Его любовь и интерес к Востоку, зародившиеся ещё во время довоенных путешествий в Среднюю Азию, здесь в Казахстане, вероятно, во многом облегчали отцу существование в неволе. Они же сделали искренними и дружескими его отношения с казахами. В их основе был интерес и уважение к традиционной казахской культуре. Это были интерес и уважение, далекие от трескучих фраз советской пропаганды и насквозь лживой идеологии «дружбы народов». Это было уважение, не мешающее видеть примитивность и безграмотность начальников официальной культуры, но неприязнь к ним никогда не имела ничего общего с национализмом и шовинизмом, которые для Зальцмана всегда были признаками определенной стадиальной ограниченности.
Но мир, в котором отец хотел жить и который он так активно конструировал вокруг нас, все же во многом был попыткой бегства от действительности. Она же не давала забыть о себе ни минуты.

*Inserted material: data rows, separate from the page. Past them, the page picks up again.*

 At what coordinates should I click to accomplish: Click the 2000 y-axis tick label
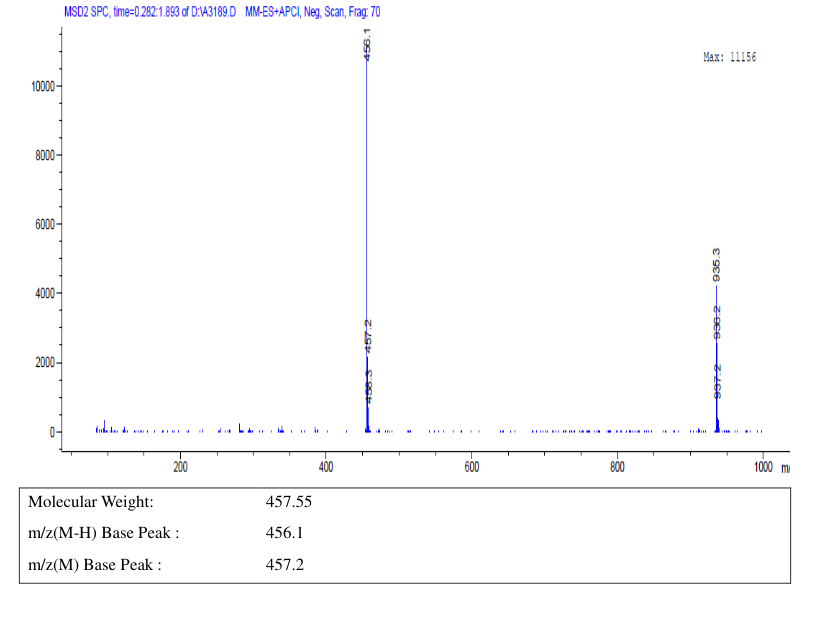[x=45, y=363]
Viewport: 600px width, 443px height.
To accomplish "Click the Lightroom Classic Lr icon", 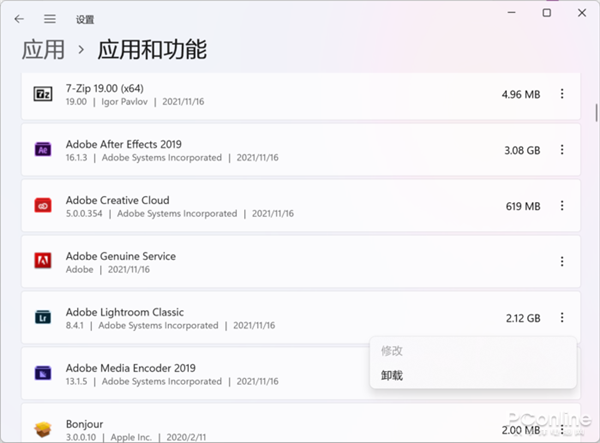I will (x=43, y=317).
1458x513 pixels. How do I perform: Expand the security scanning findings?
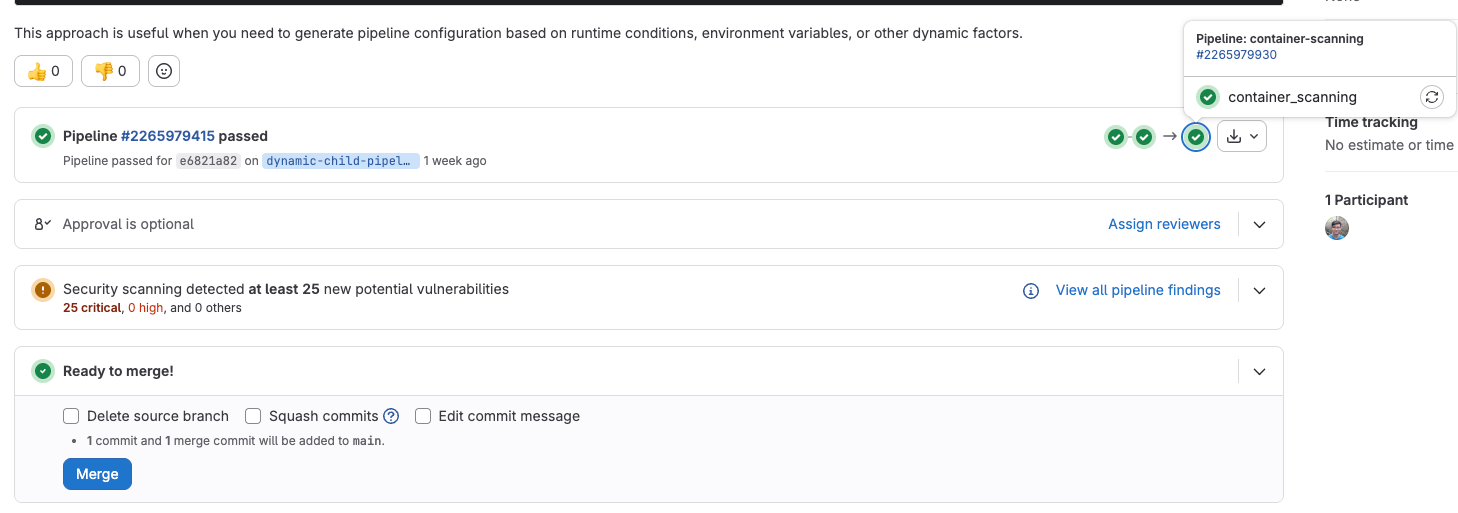coord(1260,291)
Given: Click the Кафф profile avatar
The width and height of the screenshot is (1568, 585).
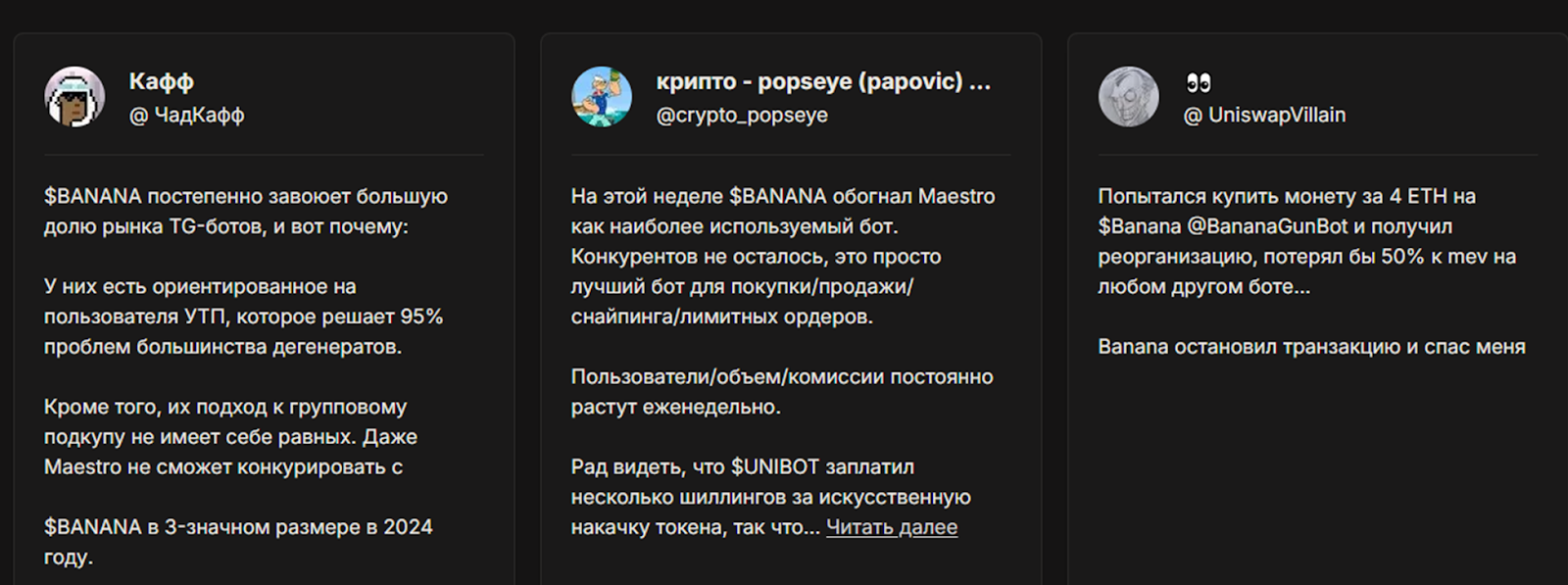Looking at the screenshot, I should pos(74,97).
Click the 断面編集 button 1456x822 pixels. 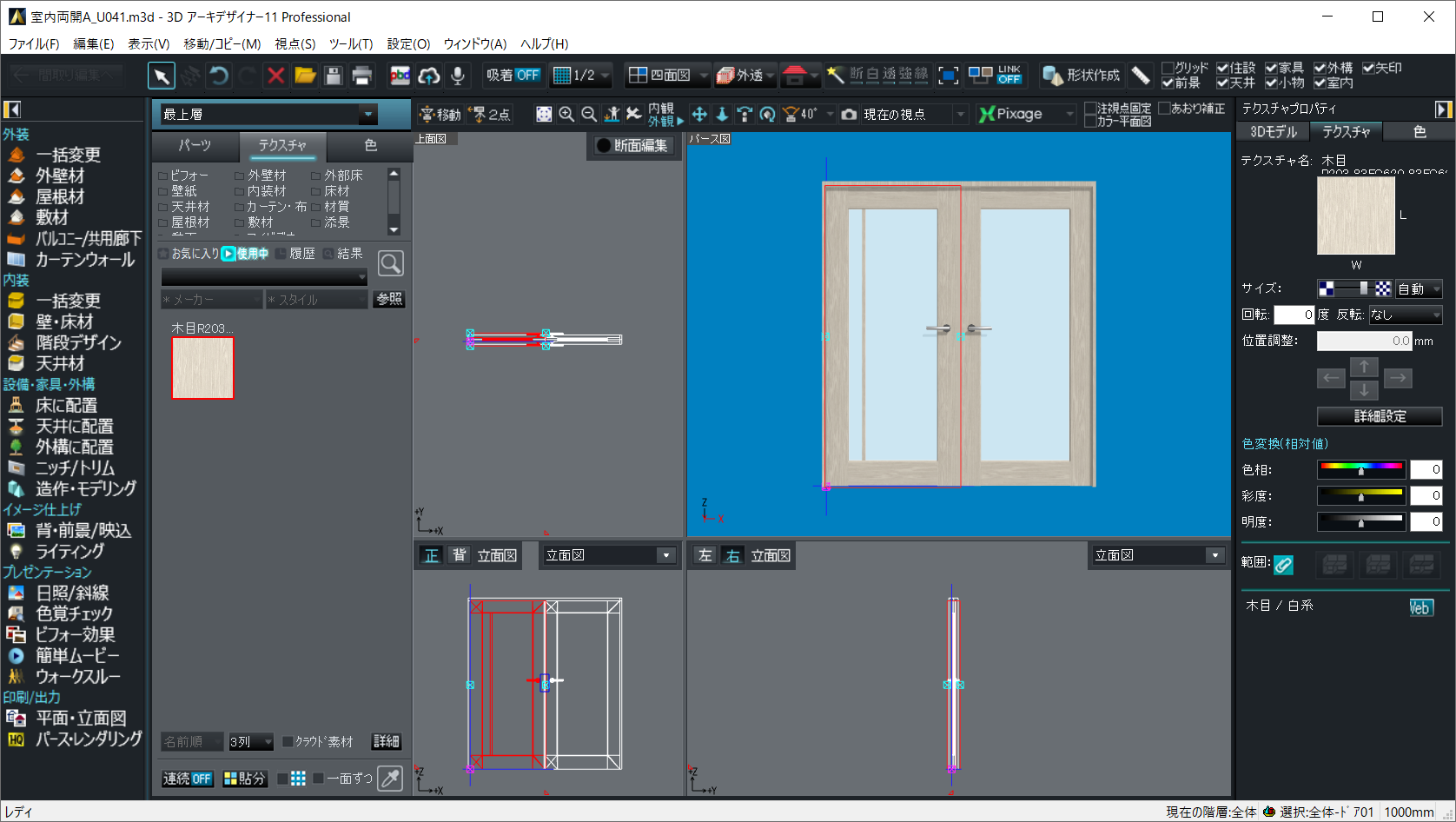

Иная реальность начиналась тут же, за дверью нашей комнаты, в длинном коридоре, пропахшем всеми возможными запахами – смесью еды и клозета, с керогазами и керосинками у каждой двери, с ящиками хлама по стенкам, с жуткой уборной, единственной на весь огромный коридор, где ржавые раковины всегда были засорены, а на цементном полу стояла страшная аммиачная желто-зеленая лужа, через которую были проложены деревянные доски (они мало помогали), а самым страшным местом был чудовищный стульчак, загаженный сверху донизу.

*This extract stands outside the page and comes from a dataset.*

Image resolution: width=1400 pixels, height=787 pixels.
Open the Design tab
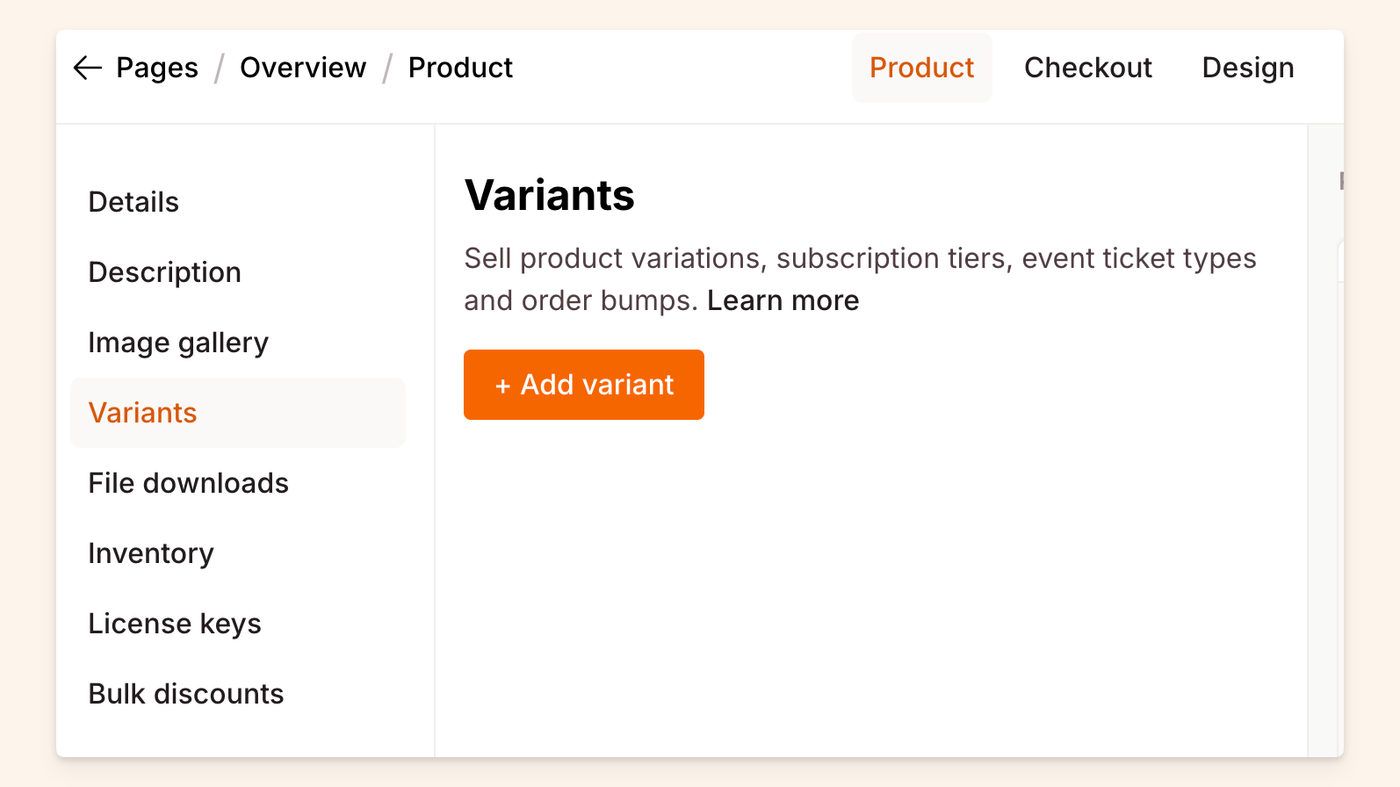point(1248,68)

Действительность была и за окном, в другом, но в ещё более неприемлемом для отца обличии. Дело в том, что окна нашего номера выходили на Дом правительства, где размещался ЦК компартии Казахстана. Там был роскошный сад, и тяжелые плоскости серых бетонных стен старого конструктивистского здания (его проектировал архитектор Гинзбург) утопали в зелени, а по всему периметру расхаживали милиционеры. Там было полное безлюдье. Мы все ощущали угрозу, исходящую от этих тяжелых серых блоков, олицетворявших враждебный и опасный мир, угрожавший нашему существованию. Отец никогда не говорил со мной о «системе», пока я была маленькая, но на интуитивном уровне мне всё было понятно. Оброненные фразы, а главное интонации, с которыми произносились слова «Сосо», «упыри», «опричники», «Малюта Скуратов», воспринимались с совершенно верным оттенком, хотя в пять-шесть лет русской истории я знать не могла.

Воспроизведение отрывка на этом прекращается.